In the end, the Grand Duke’s visit was something of a disappointment. He walked around smoking a cigar and worse, did it in front of ladies. There was a great deal of tut-tuting and a rumor that the Grand Duke never closed the deal with Ms. Thompson after getting diverted by a professional rival named Lotta Crabtree. (There is no good reason to subject that last bit to the indignity of fact-checking.)  

By that point, the proverbial King Cake was already in the oven. But Mardi Gras is never really done. Even in relatively liberal New Orleans, once the whites adopted the alluring and otherworldly elements of the cabildos, they barred the blacks from the party. The Freedmen then organized themselves into tribes not built on the fantasy of the old world, but in homage to the new. They called themselves the Mardi Gras Indians out of respect to the put-upon Native Americans who hid so many slaves during their first dashes to freedom. Their colorful parades — once an excuse for gang violence — have become elaborate dance-offs that push the limits of “peacocking” and color photography.

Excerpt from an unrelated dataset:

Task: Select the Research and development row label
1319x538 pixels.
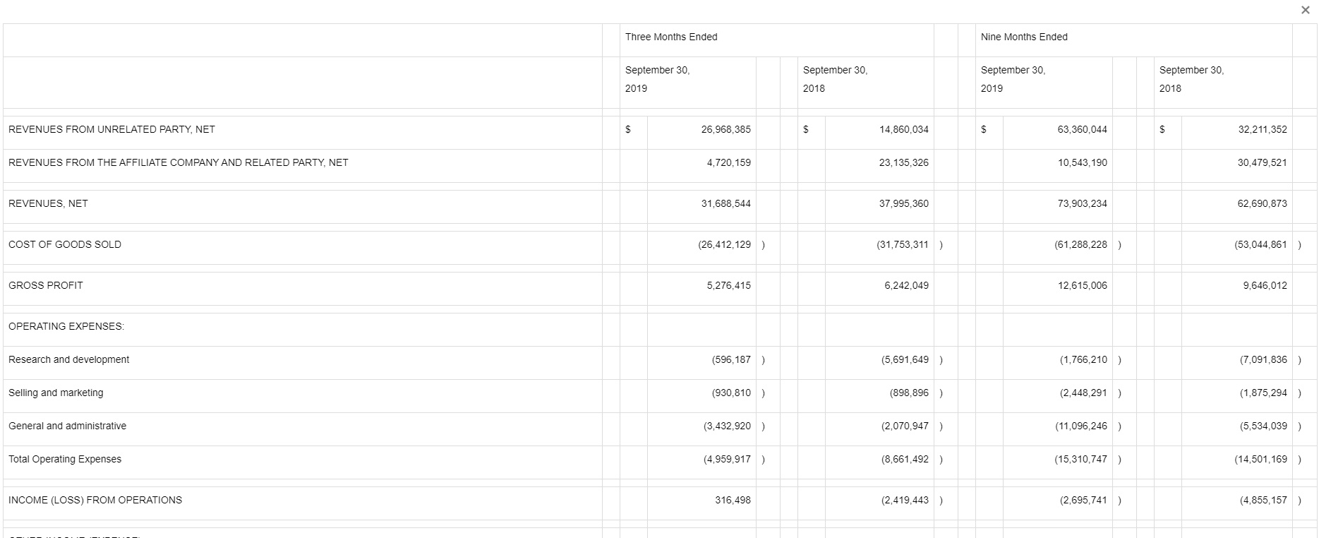Action: (69, 360)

Through it all, there is the scent of the ancient wafting through the modern: Ancient voodoo symbols like the Bone Man march alongside political commentary like “Chocolate City.”

 
 
 
Photos by Steve Mann

Photos by Steve Mann

 
 
 

It’s as astute as it is absurd, but that inversion of reality is the heart of the American Carnival. Our Mardi Gras is about as French as crawfish étouffée: It’s got the name, and the general principles are there, but the ingredients and methodology are a mash-up of overlapping cultures and local ingredients. It is the fantasy of heritage seen through a funhouse mirror. It is a Gumbo Ya Ya – everyone speaking at once to create a new sound that is nearly impossible to fully understand. The party never surges in commemoration of good fortune, but in the wake of tragedy – to celebrate making it to the other side of starvation, a yellow fever epidemic, the shackles of slavery, a civil war, a depression or a biblical wall of dirty water.

Carnival is a celebration of the elation we feel — not when things are great, but when we survive as the world comes unhinged.